= Luigi Castaldi =

Italian anatomist and physiologist (1890–1945)

Luigi Castaldi (14 February 1890 – 12 June 1945) was an Italian anatomist and physician. He demonstrated endocrine function in development and growth. He also wrote on the history of anatomy.

Castaldi was born in Pistoia to Vittorio and Vincenza Giovacchini Rosati. He studied medicine at the University of Florence. He specialised in human anatomy and studied human histology. In 1914, his studies were interrupted by war in which he saw action in the battles of Calvario, Lucina, Podgora, Gorizia, the first battles of the Isonzo and on the upper Val Dogna and Tramonti di Sotto. He received a medal in 1918 and returned to studies. His research on the liver of humans and other species was published as “Il connettivo nel fegato dei Vertebrati” (1920). He worked at the Institute of Human Anatomy of Florence under Giulio Chiarugi in 1919 and became a professor of human anatomy at the University of Perugia in 1923. In 1926, he became professor of anatomy at the University of Cagliari, where he remained during the Fascist regime. He transferred to the University of Genoa after Mussolini's defeat.

Cagliari conducted studies on endocrine functions and growth regulation. He used adrenal cortex extracts in food to examine effects. He used statistical techniques from Adolphe Quetelet and Francis Galton in anthropometry to measure growth curves. He confirmed Nello Beccari's theory of tegmental centres. He was a founding member of the Italian Society of Anatomy, over which he presided in 1923. Castaldi was involved in commissioning anatomical wax models for teaching.

Castaldi died in S. Maria Nuova hospital, Florence.

--- Information supplied ---

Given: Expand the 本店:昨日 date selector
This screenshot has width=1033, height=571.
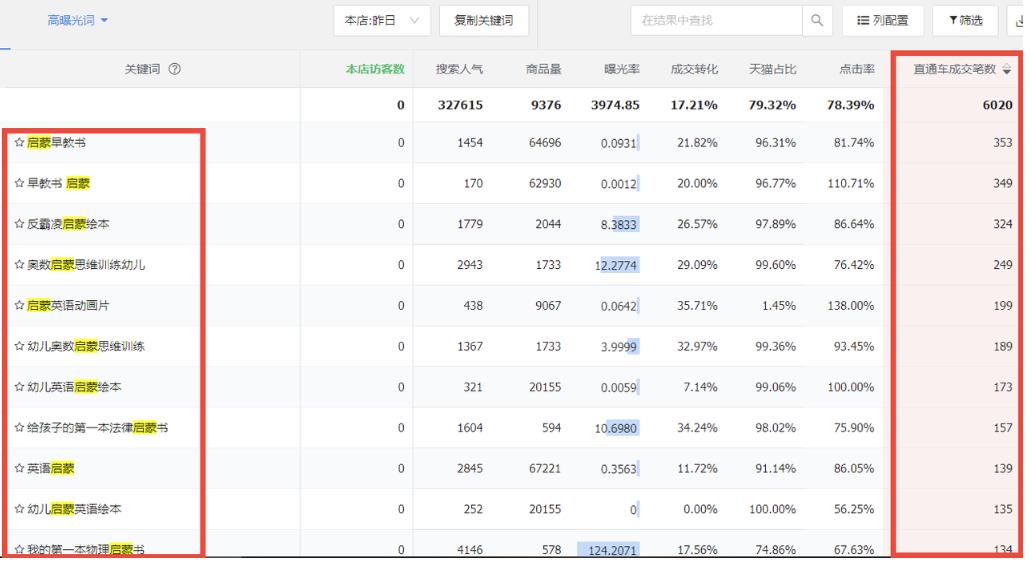Looking at the screenshot, I should click(x=382, y=20).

--- Problems to work on ---
- a) Answer these questions from the Luigi Castaldi biography:
(i) In which city was Castaldi born?
(ii) At which university did he become a professor of human anatomy in 1923?
(iii) In which hospital did he die?
- b) Reproduce the part of the Luigi Castaldi biography that opens with the words containing "Cagliari conducted studies" and closes with "Nuova hospital, Florence.".

--- Your written answers ---
- a)
(i) Pistoia
(ii) The University of Perugia
(iii) S. Maria Nuova hospital, Florence

- b)
Cagliari conducted studies on endocrine functions and growth regulation. He used adrenal cortex extracts in food to examine effects. He used statistical techniques from Adolphe Quetelet and Francis Galton in anthropometry to measure growth curves. He confirmed Nello Beccari's theory of tegmental centres. He was a founding member of the Italian Society of Anatomy, over which he presided in 1923. Castaldi was involved in commissioning anatomical wax models for teaching.

Castaldi died in S. Maria Nuova hospital, Florence.